Quand la tache est profonde ou que le crépi a déjà été malmené, le nettoyage ne suffit plus. Il faut alors passer à la préparation du support avant de penser à peindre.
Laisser sécher et reprendre les défauts avant la peinture
Le séchage est souvent l’étape la plus sous-estimée. Pourtant, peindre un crépi encore humide provoque vite des problèmes de cloquage, de mauvaise accroche ou de finition irrégulière. Après un simple dépoussiérage, quelques heures d’aération peuvent suffire. Après un lessivage plus sérieux, je compte plutôt 24 à 48 heures. Dans une pièce froide, peu ventilée ou très humide, j’attends parfois 72 heures avant de continuer.

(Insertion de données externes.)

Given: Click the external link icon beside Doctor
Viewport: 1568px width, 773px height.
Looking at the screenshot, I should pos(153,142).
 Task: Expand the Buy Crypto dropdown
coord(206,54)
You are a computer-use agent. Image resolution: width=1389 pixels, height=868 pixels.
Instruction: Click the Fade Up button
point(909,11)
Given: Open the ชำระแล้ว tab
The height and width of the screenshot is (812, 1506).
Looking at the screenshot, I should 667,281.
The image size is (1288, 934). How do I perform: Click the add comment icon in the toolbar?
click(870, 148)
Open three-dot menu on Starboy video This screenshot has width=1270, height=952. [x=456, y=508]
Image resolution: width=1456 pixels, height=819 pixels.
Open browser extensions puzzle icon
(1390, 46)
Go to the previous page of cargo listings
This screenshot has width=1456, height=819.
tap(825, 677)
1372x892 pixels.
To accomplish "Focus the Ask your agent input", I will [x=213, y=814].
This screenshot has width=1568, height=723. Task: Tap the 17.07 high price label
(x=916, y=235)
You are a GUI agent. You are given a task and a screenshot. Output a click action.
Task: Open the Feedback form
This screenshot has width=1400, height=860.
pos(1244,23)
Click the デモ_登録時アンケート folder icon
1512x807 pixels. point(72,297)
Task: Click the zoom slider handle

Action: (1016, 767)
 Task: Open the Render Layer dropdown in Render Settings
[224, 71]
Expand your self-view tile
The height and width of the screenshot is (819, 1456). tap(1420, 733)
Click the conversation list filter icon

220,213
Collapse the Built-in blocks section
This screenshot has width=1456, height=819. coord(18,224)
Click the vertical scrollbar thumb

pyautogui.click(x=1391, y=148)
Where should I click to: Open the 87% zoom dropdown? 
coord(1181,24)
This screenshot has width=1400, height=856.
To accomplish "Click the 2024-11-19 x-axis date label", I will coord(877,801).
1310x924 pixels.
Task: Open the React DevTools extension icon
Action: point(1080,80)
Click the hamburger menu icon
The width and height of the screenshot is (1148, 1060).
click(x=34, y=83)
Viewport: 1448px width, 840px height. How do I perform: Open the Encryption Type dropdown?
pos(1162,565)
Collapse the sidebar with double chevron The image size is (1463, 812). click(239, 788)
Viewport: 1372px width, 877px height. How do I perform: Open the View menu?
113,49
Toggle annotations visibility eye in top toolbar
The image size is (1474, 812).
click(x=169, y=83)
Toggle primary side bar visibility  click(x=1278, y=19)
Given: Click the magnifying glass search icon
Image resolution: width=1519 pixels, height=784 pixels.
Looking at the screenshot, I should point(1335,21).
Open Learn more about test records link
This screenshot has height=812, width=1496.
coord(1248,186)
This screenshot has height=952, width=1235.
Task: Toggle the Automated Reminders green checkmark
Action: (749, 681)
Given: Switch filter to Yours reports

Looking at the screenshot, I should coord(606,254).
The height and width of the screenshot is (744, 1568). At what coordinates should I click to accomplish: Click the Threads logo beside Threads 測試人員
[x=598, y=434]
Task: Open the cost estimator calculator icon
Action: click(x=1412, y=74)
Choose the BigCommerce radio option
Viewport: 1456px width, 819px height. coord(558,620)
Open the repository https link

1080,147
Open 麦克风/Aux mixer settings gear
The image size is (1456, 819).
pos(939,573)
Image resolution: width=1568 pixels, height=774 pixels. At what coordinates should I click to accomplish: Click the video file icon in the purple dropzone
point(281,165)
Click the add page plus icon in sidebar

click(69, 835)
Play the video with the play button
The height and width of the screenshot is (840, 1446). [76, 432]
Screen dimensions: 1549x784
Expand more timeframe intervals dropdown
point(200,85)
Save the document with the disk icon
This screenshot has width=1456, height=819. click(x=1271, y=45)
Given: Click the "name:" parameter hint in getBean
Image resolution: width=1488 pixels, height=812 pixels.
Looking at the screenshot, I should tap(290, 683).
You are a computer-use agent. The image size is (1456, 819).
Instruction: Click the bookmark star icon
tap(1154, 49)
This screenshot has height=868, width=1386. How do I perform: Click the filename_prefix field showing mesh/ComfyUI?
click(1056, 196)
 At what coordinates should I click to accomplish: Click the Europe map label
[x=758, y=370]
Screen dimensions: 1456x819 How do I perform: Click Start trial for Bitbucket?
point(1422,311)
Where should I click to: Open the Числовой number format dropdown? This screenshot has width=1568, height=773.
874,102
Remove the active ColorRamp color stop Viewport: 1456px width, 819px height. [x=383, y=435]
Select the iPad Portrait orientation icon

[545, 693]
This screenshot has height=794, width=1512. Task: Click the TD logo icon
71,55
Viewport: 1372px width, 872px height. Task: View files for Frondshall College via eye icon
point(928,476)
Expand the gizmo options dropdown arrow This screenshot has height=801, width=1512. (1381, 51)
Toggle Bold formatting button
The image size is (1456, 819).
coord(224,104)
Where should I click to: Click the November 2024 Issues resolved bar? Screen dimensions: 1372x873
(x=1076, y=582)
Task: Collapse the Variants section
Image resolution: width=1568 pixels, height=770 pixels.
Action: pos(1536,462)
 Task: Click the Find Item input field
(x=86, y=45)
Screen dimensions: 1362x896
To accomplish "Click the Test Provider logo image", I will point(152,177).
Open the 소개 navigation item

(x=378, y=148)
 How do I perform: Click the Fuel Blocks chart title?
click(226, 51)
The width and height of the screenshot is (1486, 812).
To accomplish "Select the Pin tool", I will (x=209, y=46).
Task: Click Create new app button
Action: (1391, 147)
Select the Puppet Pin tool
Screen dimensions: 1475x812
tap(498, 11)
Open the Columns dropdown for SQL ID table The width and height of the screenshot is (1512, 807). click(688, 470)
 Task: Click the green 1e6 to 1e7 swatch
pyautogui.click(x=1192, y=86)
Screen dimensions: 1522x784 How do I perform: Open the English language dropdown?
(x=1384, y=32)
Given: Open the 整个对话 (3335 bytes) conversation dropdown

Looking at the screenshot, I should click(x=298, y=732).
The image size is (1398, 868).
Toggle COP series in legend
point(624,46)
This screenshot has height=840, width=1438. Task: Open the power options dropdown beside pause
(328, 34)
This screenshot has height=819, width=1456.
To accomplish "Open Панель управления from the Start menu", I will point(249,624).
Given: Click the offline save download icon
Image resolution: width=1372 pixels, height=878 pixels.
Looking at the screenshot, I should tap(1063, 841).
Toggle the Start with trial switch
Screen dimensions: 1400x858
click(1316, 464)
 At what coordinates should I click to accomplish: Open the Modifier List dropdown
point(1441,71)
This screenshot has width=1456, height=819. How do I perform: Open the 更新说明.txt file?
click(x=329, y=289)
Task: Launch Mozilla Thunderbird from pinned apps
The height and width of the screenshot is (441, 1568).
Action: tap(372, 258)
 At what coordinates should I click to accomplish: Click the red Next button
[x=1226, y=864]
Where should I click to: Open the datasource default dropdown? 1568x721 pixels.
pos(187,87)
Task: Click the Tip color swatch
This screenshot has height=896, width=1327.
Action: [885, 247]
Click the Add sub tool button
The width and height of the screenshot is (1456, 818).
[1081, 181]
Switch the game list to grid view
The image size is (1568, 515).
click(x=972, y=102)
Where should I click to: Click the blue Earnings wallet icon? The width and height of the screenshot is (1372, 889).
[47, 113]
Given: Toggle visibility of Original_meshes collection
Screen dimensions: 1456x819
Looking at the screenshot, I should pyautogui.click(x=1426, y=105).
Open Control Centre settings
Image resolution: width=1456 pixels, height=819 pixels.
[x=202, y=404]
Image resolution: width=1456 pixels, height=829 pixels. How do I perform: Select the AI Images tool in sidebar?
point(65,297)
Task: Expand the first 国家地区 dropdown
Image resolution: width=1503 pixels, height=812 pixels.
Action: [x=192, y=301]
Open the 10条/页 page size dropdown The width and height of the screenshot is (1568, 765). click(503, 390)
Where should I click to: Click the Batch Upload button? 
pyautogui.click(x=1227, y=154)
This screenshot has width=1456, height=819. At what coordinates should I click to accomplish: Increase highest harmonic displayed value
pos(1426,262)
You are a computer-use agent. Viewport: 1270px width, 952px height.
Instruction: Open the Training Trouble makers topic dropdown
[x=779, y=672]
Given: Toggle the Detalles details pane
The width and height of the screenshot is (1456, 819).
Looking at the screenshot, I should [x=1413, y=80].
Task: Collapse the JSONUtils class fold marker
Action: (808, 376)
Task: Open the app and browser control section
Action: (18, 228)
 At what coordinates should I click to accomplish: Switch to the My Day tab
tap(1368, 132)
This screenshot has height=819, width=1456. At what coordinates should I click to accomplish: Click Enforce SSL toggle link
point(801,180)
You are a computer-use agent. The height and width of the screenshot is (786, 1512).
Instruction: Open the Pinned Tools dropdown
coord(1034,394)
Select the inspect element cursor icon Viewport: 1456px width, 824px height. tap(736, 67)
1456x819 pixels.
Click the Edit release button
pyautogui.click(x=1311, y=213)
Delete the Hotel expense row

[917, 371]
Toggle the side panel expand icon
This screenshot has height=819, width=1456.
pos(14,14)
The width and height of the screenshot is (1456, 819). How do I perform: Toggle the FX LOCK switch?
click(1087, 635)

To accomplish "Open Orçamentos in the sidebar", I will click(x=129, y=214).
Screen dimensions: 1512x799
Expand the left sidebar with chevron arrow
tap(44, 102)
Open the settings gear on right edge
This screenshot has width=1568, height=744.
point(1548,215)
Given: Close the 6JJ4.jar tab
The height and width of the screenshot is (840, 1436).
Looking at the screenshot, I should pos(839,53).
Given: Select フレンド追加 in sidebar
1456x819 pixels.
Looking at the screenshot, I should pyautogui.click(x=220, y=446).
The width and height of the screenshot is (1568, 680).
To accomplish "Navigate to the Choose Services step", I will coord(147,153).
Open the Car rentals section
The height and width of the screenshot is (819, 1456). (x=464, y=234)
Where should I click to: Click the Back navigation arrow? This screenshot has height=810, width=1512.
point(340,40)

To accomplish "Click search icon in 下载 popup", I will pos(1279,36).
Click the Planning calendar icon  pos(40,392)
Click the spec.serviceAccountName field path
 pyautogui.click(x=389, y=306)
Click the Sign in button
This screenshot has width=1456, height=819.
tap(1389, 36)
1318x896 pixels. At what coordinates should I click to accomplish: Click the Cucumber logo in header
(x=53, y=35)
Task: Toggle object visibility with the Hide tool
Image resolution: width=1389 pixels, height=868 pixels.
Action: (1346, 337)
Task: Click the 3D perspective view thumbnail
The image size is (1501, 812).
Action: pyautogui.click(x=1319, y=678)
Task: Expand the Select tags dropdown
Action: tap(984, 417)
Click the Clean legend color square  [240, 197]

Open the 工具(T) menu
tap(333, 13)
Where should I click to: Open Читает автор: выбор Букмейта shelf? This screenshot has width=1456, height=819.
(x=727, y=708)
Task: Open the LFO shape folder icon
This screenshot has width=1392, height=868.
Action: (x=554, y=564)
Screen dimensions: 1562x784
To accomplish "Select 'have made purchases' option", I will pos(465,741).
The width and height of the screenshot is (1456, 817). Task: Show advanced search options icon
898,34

| Situation | Temps d’attente prudent |
|---|---|
| Simple dépoussiérage | Quelques heures avec une bonne aération |
| Nettoyage léger à l’éponge | 24 heures environ |
| Lessivage avec dégraissant ou traitement localisé | 24 à 48 heures |
| Pièce humide, froide ou mal ventilée | 48 à 72 heures, parfois davantage |
Une fois le mur sec, je reprends les petits défauts : trous, microfissures, zones écaillées, bourrelets autour des anciennes réparations. Sur un crépi, je rebouche localement avec un enduit adapté, puis je lisse seulement ce qui doit l’être, sans chercher à rendre tout le mur plat. Le relief doit rester cohérent, sinon la reprise se voit encore plus après peinture.
Si le support est poreux, farineux ou taché en profondeur, une sous-couche devient utile, parfois indispensable. Une sous-couche d’accrochage aide sur un crépi sain mais absorbant. Une sous-couche bloquante sert plutôt à isoler une ancienne trace de nicotine, de suie ou d’auréole. Je fais cette distinction parce qu’elle évite les mauvaises surprises : une peinture de finition n’est pas faite pour masquer durablement ce qui n’a pas été traité à la base.
Avec un crépi bien sec, corrigé et préparé, la suite devient beaucoup plus fiable. Mais il reste quelques erreurs classiques que je vois revenir souvent sur ce type de support.
Éviter les erreurs qui abîment le relief ou l’adhérence
Sur ce chantier, les échecs viennent rarement d’un mauvais produit isolé. Ils viennent plutôt d’une succession de petits écarts. Le premier, c’est l’excès d’eau. Le second, c’est l’idée qu’il faut frotter fort pour obtenir un résultat propre. Sur un crépi, ces deux réflexes font souvent plus de dégâts que la salissure de départ.
- Je n’utilise pas une éponge détrempée, car l’eau s’infiltre dans les creux et allonge le séchage.
- Je n’attaque pas le relief avec une brosse trop dure, sous peine de le lisser ou de le casser.
- Je ne peins jamais sur une surface encore froide et humide au toucher.
- Je ne laisse pas de résidus de lessive, surtout dans une cuisine ou sur une zone très sollicitée.
- Je ne confonds pas tache superficielle et support contaminé par la nicotine, la suie ou la moisissure.
- Je ne m’acharne pas sur un crépi farineux : s’il s’effrite, il faut d’abord stabiliser le fond.
Il y a aussi un piège plus subtil : vouloir masquer trop vite les défauts avec une peinture épaisse. Cela donne parfois une amélioration temporaire, mais le résultat manque de tenue. Sur un support texturé, la peinture doit arriver sur une base propre, sèche et cohérente, pas compenser les lacunes de préparation.
Quand je sens qu’un mur demande plus qu’un simple nettoyage, je m’arrête avant de faire une erreur irréversible. C’est souvent ce moment de retenue qui sauve le chantier.
Le dernier contrôle avant l’apprêt
Avant de sortir l’apprêt, je fais toujours le même contrôle : je passe la main sur le crépi, j’observe les zones à la lumière rasante, et je vérifie qu’aucune trace grasse, poudreuse ou humide ne subsiste. Si le mur est propre, stable et bien sec, la suite est simple : l’apprêt fera son travail, puis la peinture de finition couvrira le relief avec régularité.
Si, au contraire, une odeur reste présente, qu’une tache remonte ou que le support s’effrite encore, je ne force pas la mise en peinture. Dans ce cas, la bonne décision n’est pas de peindre plus vite, mais de reprendre la préparation du crépi jusqu’à obtenir une base saine. C’est exactement là que se joue la qualité finale du mur.